O
crepúsculo em 24 de janeiro foi abafado em São Paulo. Apesar do calor e das
nuvens no céu, não choveu na região do centro antigo da capital paulista. Muita gente conversava, ria, entornava
generosos goles de cerveja, acompanhava o noticiário na televisão ou as
apresentações musicais pelos incontáveis bares da avenida São Luís, da
Consolação ou da rua Xavier de Toledo. Na véspera do aniversário da cidade, o
paulistano antegozava o feriado. Destoante no cenário só o helicóptero de uma
emissora de tevê que captava imagens da concentração na praça da República.
Lá,
petistas e simpatizantes da legenda aglomeravam-se no ato de desagravo a Lula,
condenado horas antes em segunda instância por um tribunal de Porto Alegre.

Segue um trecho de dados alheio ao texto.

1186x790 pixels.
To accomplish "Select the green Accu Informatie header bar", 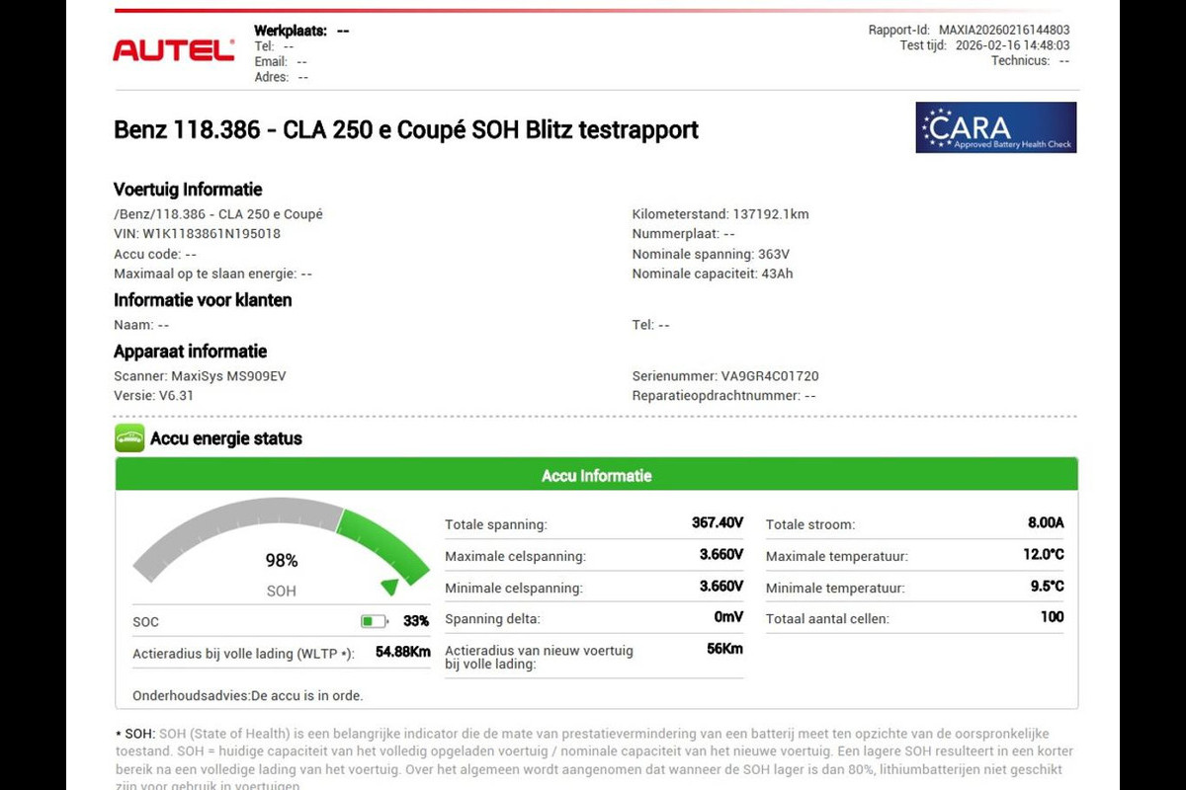I will click(x=596, y=475).
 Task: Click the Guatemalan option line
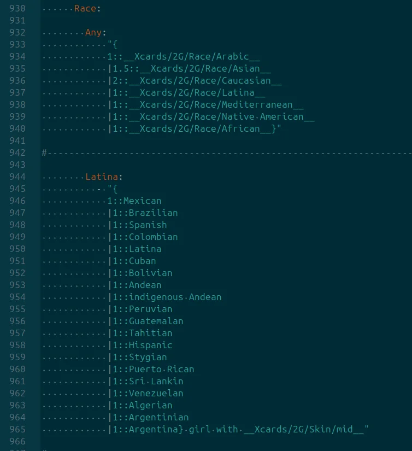click(x=146, y=321)
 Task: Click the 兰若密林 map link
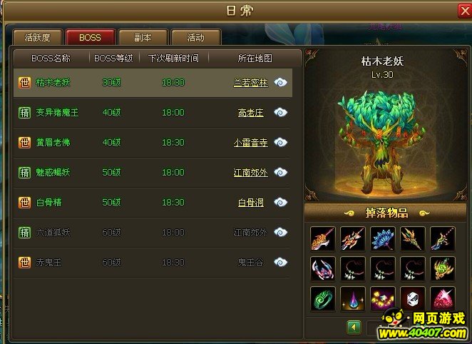[251, 83]
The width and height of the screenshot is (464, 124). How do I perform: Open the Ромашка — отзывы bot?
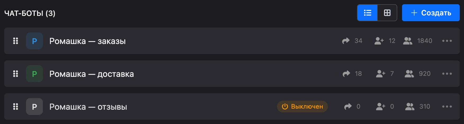(88, 107)
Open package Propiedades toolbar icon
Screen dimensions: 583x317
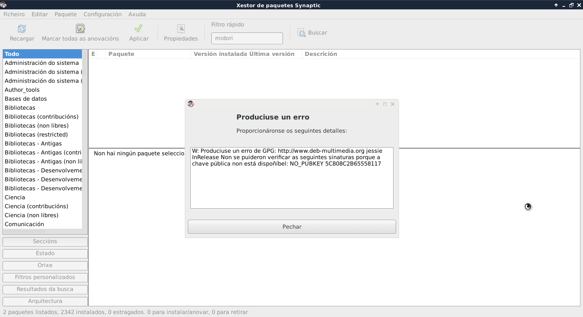(x=181, y=29)
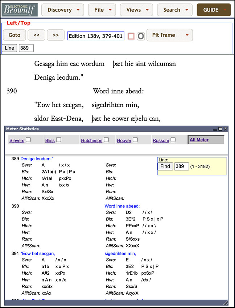Viewport: 235px width, 308px height.
Task: Click the gray circle O icon
Action: coord(141,36)
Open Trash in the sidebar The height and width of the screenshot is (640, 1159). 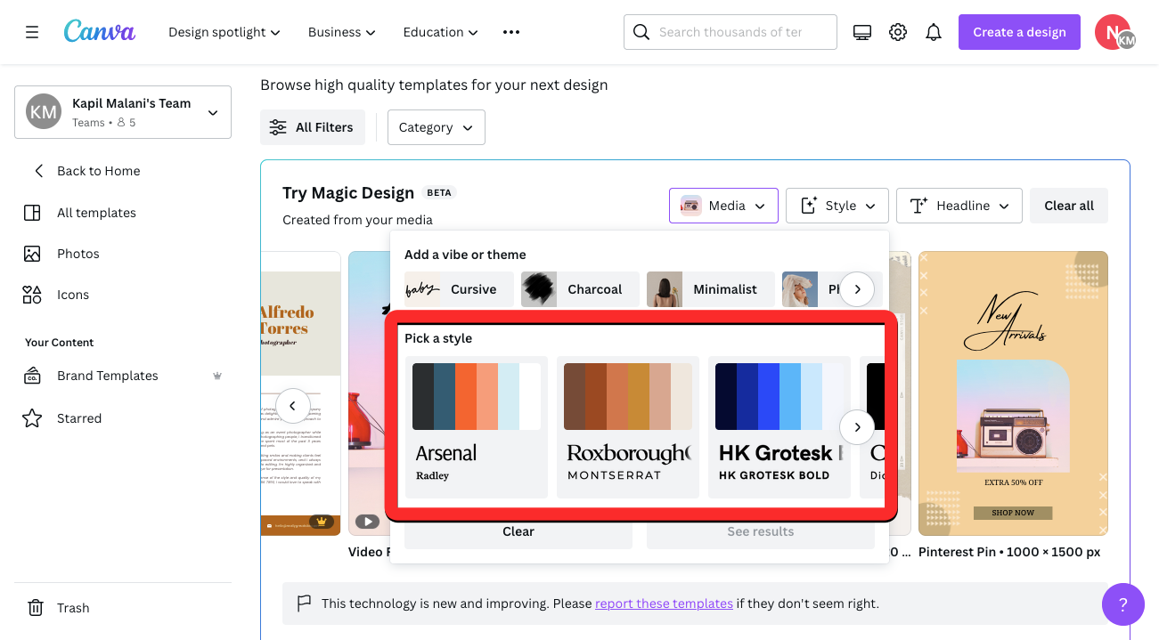point(73,608)
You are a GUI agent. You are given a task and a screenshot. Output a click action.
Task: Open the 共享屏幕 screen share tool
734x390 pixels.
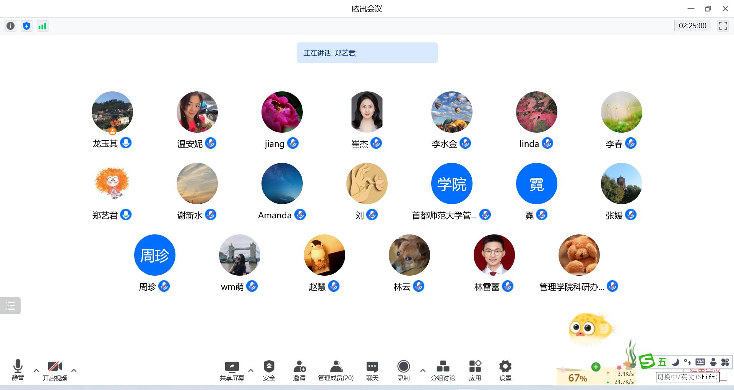[232, 370]
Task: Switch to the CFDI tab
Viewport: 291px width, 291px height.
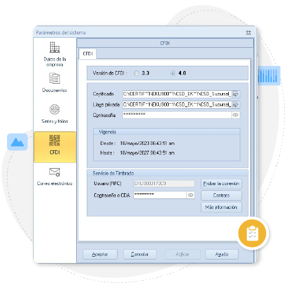Action: pos(88,54)
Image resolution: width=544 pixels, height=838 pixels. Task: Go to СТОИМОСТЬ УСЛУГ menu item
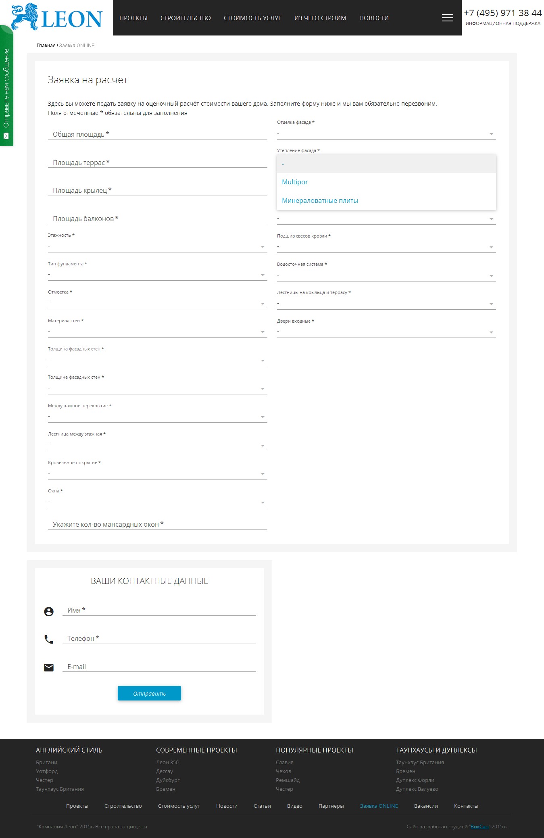click(252, 18)

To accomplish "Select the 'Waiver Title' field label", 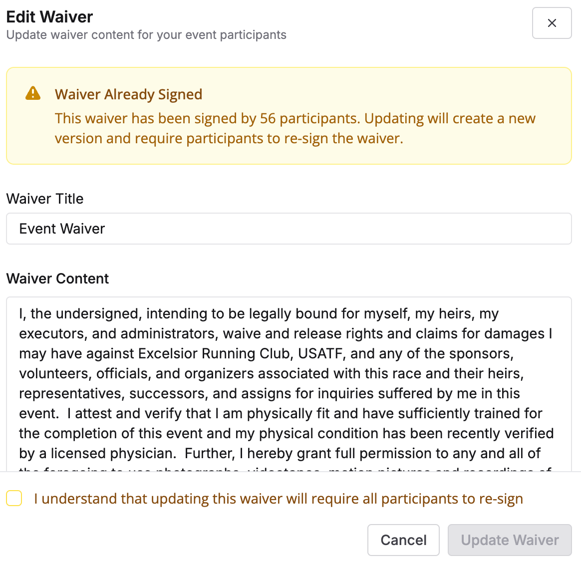I will tap(45, 199).
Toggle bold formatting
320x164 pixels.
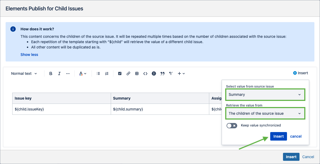pos(51,73)
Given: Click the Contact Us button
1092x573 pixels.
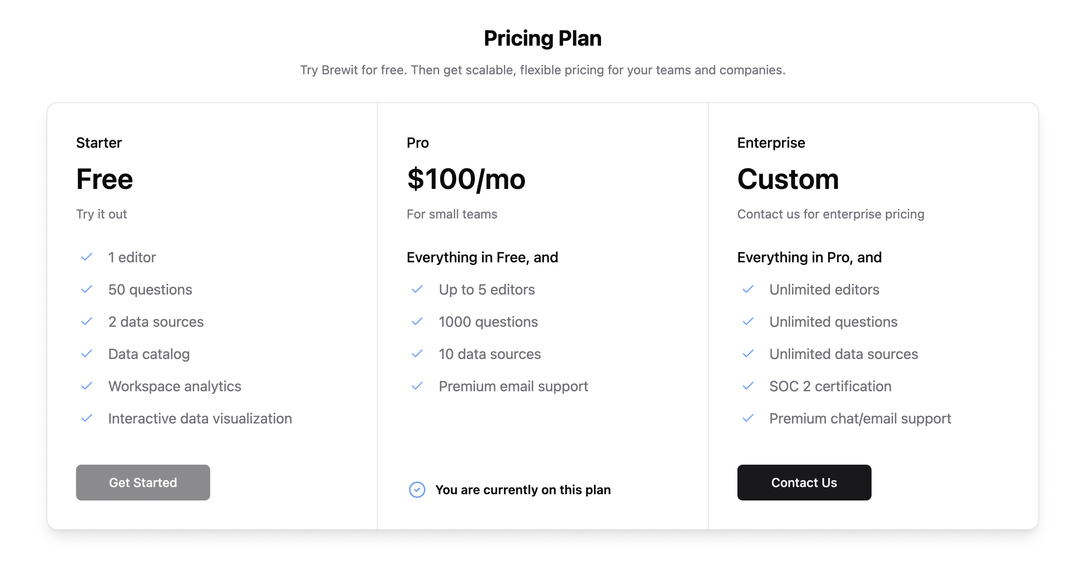Looking at the screenshot, I should click(804, 483).
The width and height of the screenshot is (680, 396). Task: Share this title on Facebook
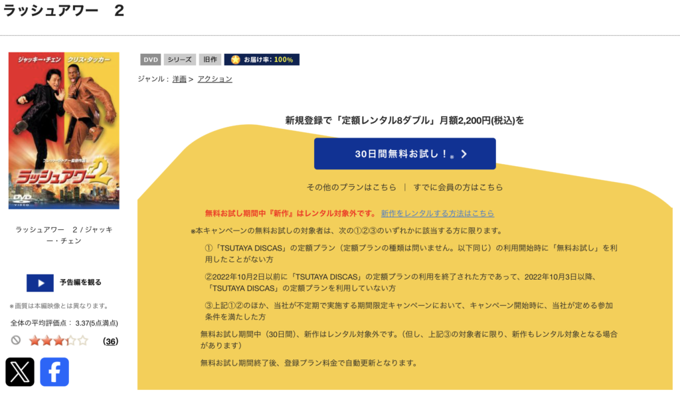(x=54, y=371)
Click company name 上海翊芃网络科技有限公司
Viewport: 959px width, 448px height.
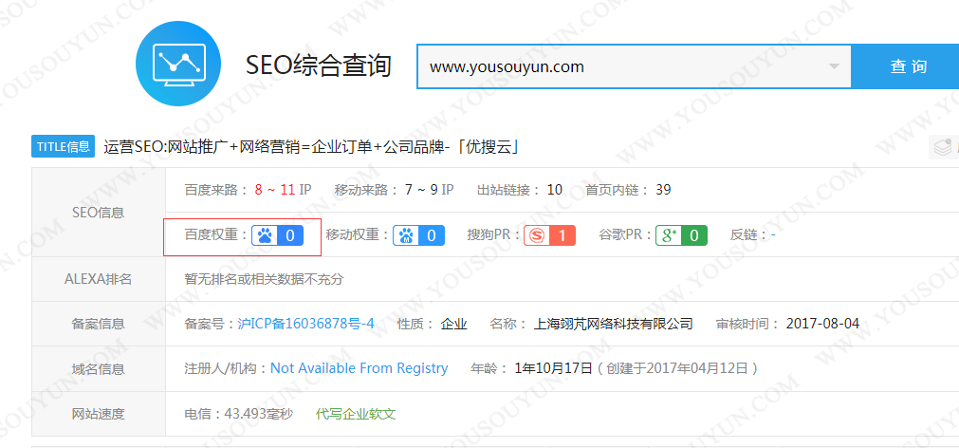point(614,324)

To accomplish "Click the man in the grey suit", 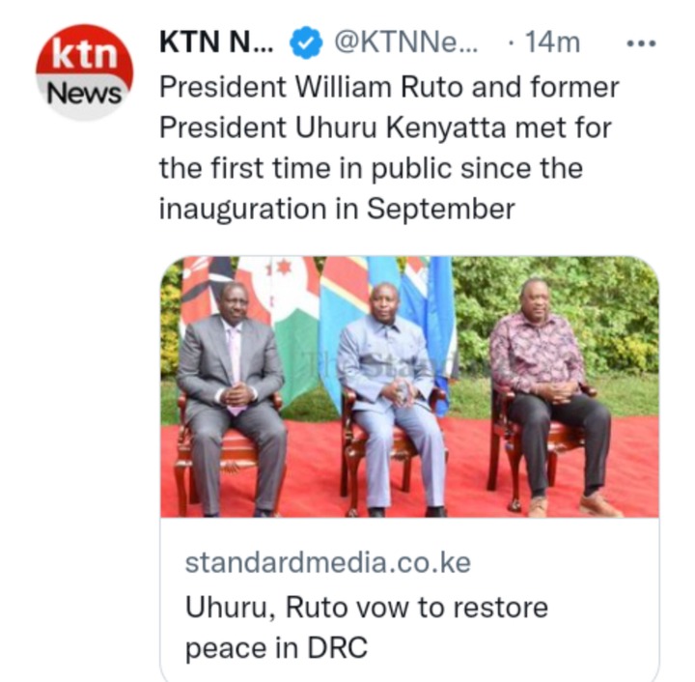I will (x=232, y=395).
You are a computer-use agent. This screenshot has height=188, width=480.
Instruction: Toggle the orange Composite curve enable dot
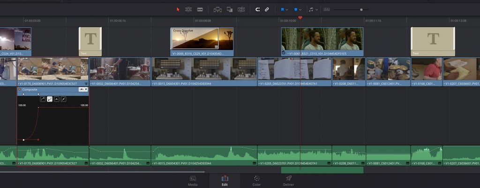coord(20,89)
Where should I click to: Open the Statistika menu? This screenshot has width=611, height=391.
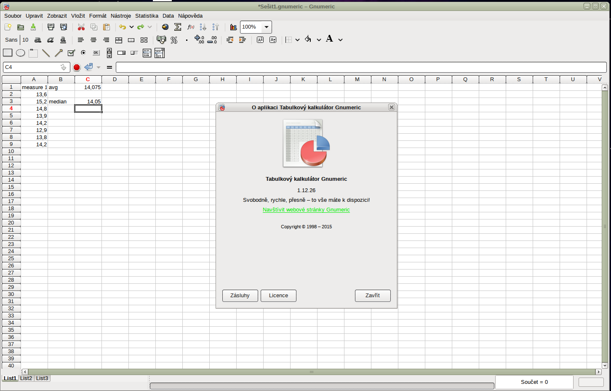(x=147, y=16)
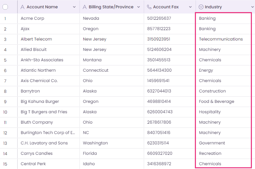Click the Government industry cell
This screenshot has width=255, height=169.
point(223,143)
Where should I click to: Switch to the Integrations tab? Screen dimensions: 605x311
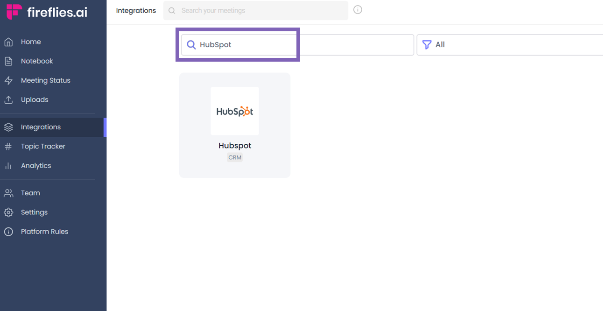pos(136,10)
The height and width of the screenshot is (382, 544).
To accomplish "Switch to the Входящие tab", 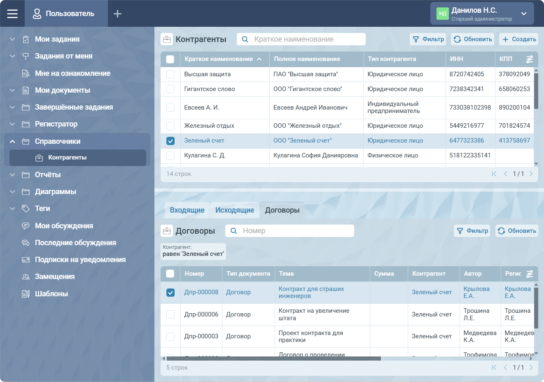I will pos(187,210).
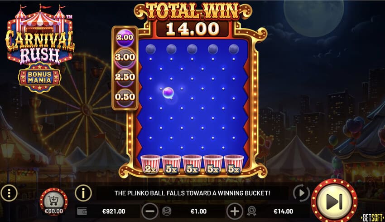This screenshot has height=222, width=385.
Task: Select the purple 2.00 ball
Action: [x=125, y=38]
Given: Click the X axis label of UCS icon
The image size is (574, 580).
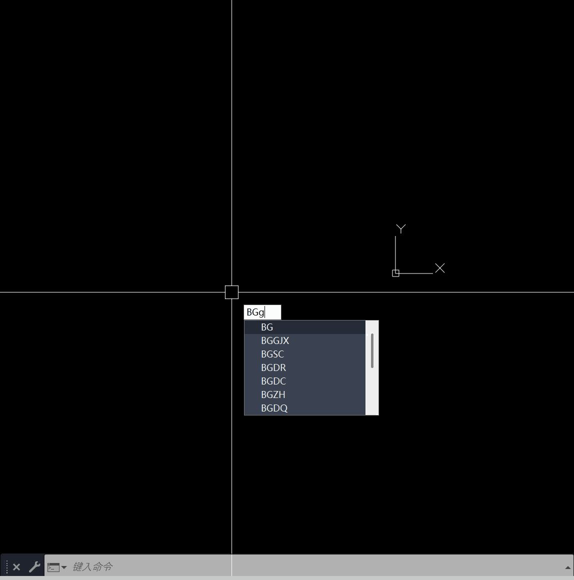Looking at the screenshot, I should (440, 268).
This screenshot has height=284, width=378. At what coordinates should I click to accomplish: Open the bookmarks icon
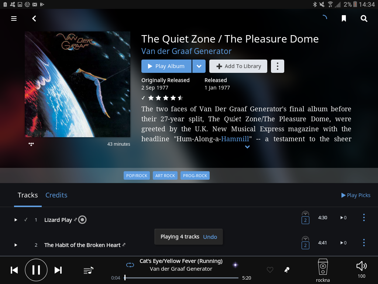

Alguns, envergando camiseta vermelha, lanchavam numa padaria sofisticada;
outros esvaziavam latões de cerveja que ambulantes apregoavam aos gritos; alguns
transitavam com bandeiras de sindicatos e movimentos sociais. À frente do trio
mobilizado para o ato, dançavam balões de centrais sindicais e de partidos
políticos.
A
concentração na praça da República estava aquém do drama histórico que o
petismo enfrentava com a condenação de Lula. Muitos daqueles que pisavam a
grama maltratada da praça exibiam roupas surradas, calçados gastos e o olhar
triste característico da militância paga. A faixa etária era elevada: boa parte
exibia cabelos brancos ou calvície avançada. Rostos juvenis eram escassos.
Grandioso
só o aparato policial: dezenas de viaturas bloqueavam um trecho da rua da
Consolação, todas com o giroflex ligado. A luz vermelha e azul, intermitente, projetava-se
no entorno, produzindo efeitos irreais. Aqui ou ali uma viatura arrancava ou
militares provocavam ruídos estridentes com as motocicletas.
Da
estação de metrô emergiam trabalhadores apressados, que, por alguns instantes,
misturavam-se aos manifestantes. As latas de cerveja descartadas eram
diligentemente recolhidas pela gente maltrapilha que enfrenta a feroz rotina da
vida na rua na maior metrópole do País. Outros repousavam nos abrigos
improvisados sob as árvores imponentes. No trio, oradores vituperavam contra a
condenação, antecedendo o discurso de Lula.
Antipetismo
Horas
antes – ao longo de todo o dia –, os autoproclamados movimentos sociais que
mobilizaram as multidões pela deposição de Dilma Rousseff (PT) ocuparam um dos
mais nobres espaços da capital, a avenida Paulista. Lá, estenderam faixas,
desancaram Lula e vibraram delirantemente com a confirmação da condenação.
Só
não conseguiram mobilizar as multidões de outrora: pouca gente comum se
desligou de suas ocupações rotineiras para defenestrar o petismo. As catarses
coletivas, a agressiva exaltação contra a corrupção, a disposição beligerante
para “mudar” o Brasil feneceu nos tempos temerários que sucederam a rasteira no
petismo. À noite, nos elegantes bares que circundam a avenida Paulista,
bebia-se sem preocupação, fumava-se nas calçadas e as conversas eram
intercaladas por risos descontraídos.
Na
peleja do lulismo contra o antipetismo – ou vice-versa –, lá em São Paulo, só
se enxergava vigor na estrutura repressiva da Polícia Militar no entorno das
concentrações. Viaturas reluzentes, armamento de guerra e ativa disposição para
reprimir dão o tom nesses tempos de democracia trôpega, em que o braço armado
do Estado é o principal protagonista.
No
Brás ou na rua 25 de Março aqueles dias seguiram em ritmo de normalidade:
consumidoras ávidas avaliavam mercadorias, vendedores exaltavam os preços dos
seus produtos, transeuntes se moviam pejados de embrulhos, restaurantes e
lanchonetes, abarrotados, renovavam o ânimo de quem se dedicava às extensas
jornadas de compras.
São
Paulo é um dos principais palcos do intenso drama político que se arrasta no
Brasil desde 2015. Mesmo assim, é visível a apatia e a indiferença da população
em relação ao infindável quiproquó político que abala o País. Esse ambiente,
porém, não é exclusividade daquele estado: pelos demais estados, o clima é semelhante.
A narrativa convencional
aponta para eleições em outubro e, supostamente, para a escolha de um
presidente legítimo. Mas tudo isso ainda é imprevisível. A única constante no
Brasil atual é a apatia da população.